Ngaku Sering Nonton Film Porno, Pria 18 Tahun Terobos Kamar Gadis 16 Tahun

Ngaku Sering Nonton Film Porno, Pria 18 Tahun Terobos Kamar Gadis 16 Tahun

Rabu, 04 Maret 2020



WARTABERITA.CO.ID:
BANTAENG - Unit Resmob Polres Bantaeng  Mengamankan seorang remaja pria, AM (18) di Desa Lumpangang, Kecamatan Pajukukang Kabupaten Bantaeng, Sulawesi Selatan, Selasa Dini hari, (3/3/2020)

AM ditangkap warga karena melakukan pelecehan seksual terhadap seorang gadis NS (16).

"Beruntung personil Polsek Pajukukang dan warga segera mengamankan pelaku yang hendak diamuk warga di lokasi", Ungkap Kapolres Bantaeng AKBP Wawan Sumantri ST,SH,MH.

Lanjut dijelaskan Kapolres, Setelah diamankan di Polsek Pajukukang tersangka selanjutnya di bawa ke kantor Polres Bantaeng Oleh tim Resmob Polres bantaeng untuk dilakukan pemeriksaan lebih lanjut.

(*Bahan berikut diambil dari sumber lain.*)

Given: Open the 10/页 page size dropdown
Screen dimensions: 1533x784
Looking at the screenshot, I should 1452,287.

"Tersangka melakukan tindakan pelecahan terhadap NS dengan cara meraba paha korban yang sedang tertidur pulas di kamarnya, Namun korban terbangun dan melihat tersangka yang sudah berada di samping tempat tidurnya dengan posisi jongkok", jelas Kapolres

Merasa dilecehkan korban langsung menendang tersangka, karena merasa panik tersangka berusaha kabur melalui ruang tamu, karena terkunci tersangka mencoba kabur melalui pintu belakang rumah.

Pelaku Masuk ke rumah korban melalui pintu belakang yang dalam keadaan tidak terkunci.

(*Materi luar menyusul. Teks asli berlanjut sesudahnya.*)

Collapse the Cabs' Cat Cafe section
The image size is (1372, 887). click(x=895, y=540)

"Pelaku mengakui tindakan pelecehan yang dilakukan terhadap NS, Pelaku juga mengaku sering menonton film film porno melalu Gawai / handphone," kata Kapolres

Selain itu motif dari pelaku melakukan Pelecehan seksual terhadap korban karena pelaku tertarik dengan korban, namun korban menolaknya.

Kapolres menyampaikan terimakasih kepada Masyarakat Lumpangang karena tidak melakukan Main Hakim Sendiri dan mempercayakan proses hukum ke pihak kepolisian.

"Pelaku mengatakan sudah tiga kali melakukan hal serupa ditempat berbeda, namun sempat kabur, Saat melakukan tindakan cabul yang ketiga ini baru dapat diketahui oleh warga", Lanjutnya

Kapolres juga menghimbau Kepada Warga agar lebih waspada dan ikut serta menciptakan Harkamtibmas, termasuk memastikan keamanan rumah sebelum tidur agar kejadian serupa tidak terulang. Karena tindakan kejahatan terjadi apabila ada niat dan kesempatan.

Untuk Tersangka akan dikenakan Pasal 82 ayat (1) Perpu 1/2016 dengan ancaman Hukuman minimal 5 maksimal 15 tahun Penjara.